Se Kleber acreditava que a diretoria tentava jogar a torcida contra ele, percebeu que o contrário ocorreu quando o anúncio de seu nome foi comemorado como um gol antes do jogo contra o Flamengo. E o empate por 0 a 0 com o clube que o quis serviu para o Gladiador ainda arrumar confusão com todos em campo do time adversário.
Já nos acréscimos do confronto, o camisa 30 do Palmeiras aproveitou-se de um lance paralisado para atendimento de um companheiro, ganhou aval do árbitro Leandro Vuaden para seguir em frente e, enquanto os flamenguistas esperavam que ele chutasse a bola para fora, o capitão do clube do Palestra Itália arrematou com perigo, perto da trave direita de Felipe.
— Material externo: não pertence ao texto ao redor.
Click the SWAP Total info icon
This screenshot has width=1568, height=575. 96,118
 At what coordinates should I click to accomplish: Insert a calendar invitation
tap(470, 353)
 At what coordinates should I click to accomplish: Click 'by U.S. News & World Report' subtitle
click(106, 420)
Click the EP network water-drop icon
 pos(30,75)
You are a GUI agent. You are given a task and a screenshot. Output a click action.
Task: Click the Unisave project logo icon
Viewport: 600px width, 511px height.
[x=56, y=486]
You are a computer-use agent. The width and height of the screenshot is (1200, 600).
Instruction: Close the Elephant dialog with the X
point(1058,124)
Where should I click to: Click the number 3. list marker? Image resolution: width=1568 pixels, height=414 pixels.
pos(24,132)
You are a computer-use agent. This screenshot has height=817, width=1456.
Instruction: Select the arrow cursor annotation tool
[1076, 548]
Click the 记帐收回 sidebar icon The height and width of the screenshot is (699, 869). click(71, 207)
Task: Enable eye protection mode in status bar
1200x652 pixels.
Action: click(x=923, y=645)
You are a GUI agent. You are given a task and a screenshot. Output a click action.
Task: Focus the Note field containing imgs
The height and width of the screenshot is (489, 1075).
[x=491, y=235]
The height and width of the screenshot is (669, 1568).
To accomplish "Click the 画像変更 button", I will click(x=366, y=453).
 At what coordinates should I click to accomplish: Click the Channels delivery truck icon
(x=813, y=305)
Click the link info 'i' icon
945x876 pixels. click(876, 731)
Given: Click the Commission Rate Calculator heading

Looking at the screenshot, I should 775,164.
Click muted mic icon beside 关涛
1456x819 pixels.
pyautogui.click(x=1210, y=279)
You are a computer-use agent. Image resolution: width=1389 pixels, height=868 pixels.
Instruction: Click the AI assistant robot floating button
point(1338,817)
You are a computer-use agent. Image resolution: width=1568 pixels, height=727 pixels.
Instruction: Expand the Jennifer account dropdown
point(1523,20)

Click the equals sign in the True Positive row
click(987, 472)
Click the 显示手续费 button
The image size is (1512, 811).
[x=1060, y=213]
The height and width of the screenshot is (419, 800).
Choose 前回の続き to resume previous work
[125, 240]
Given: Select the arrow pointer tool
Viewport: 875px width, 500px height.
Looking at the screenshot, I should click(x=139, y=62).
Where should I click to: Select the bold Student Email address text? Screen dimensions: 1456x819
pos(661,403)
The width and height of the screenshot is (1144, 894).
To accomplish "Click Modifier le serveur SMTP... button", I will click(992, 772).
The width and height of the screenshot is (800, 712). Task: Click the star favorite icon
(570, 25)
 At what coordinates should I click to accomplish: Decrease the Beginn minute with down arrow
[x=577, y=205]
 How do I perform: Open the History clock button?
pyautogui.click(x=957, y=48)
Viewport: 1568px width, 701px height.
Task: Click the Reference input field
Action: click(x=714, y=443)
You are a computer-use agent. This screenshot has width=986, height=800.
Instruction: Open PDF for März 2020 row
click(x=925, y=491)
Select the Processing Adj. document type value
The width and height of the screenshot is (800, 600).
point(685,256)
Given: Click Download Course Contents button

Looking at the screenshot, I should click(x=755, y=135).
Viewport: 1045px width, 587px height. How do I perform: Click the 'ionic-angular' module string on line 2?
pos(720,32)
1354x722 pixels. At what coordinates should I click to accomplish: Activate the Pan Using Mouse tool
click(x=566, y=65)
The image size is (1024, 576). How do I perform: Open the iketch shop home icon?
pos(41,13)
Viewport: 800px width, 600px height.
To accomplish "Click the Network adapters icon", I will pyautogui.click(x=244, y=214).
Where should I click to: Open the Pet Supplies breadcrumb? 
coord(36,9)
Os jogadores do Flamengo, que chegaram a sonhar em ter Kleber como companheiro, foram para cima do atacante, que só saiu do bolo com todos os rubro-negros em sua volta devido aos empurrões de seus colegas no Palmeiras. O Gladiador ainda se desentendeu com Renato Abreu, que já passou pelo arquirrival Corinthians.
A torcida vibrou com a atitude. Em êxtase, os palmeirenses gritavam "olê, olê, olê, olê, Kleber, Kleber". O cântico foi entoado durante toda a confusão e cantado após o jogo acabar pelos torcedores que deixavam o estádio. Com um ato, nem seriam necessárias palavras. Sem dar entrevistas, o Gladiador deixou o Pacaembu como astro.
Embora tenha descido do ônibus da delegação olhando para baixo, sem erguer o rosto em nenhum momento, e ouvir uma tímida bronca de uma das organizadas, que lhe pediram "atenção e respeito ao clube", Kleber, com a faixa de capitão, teve apoio da maioria dos presentes, que vibravam a cada lance seu. Pelo menos para times brasileiros, o ídolo não sairá mais.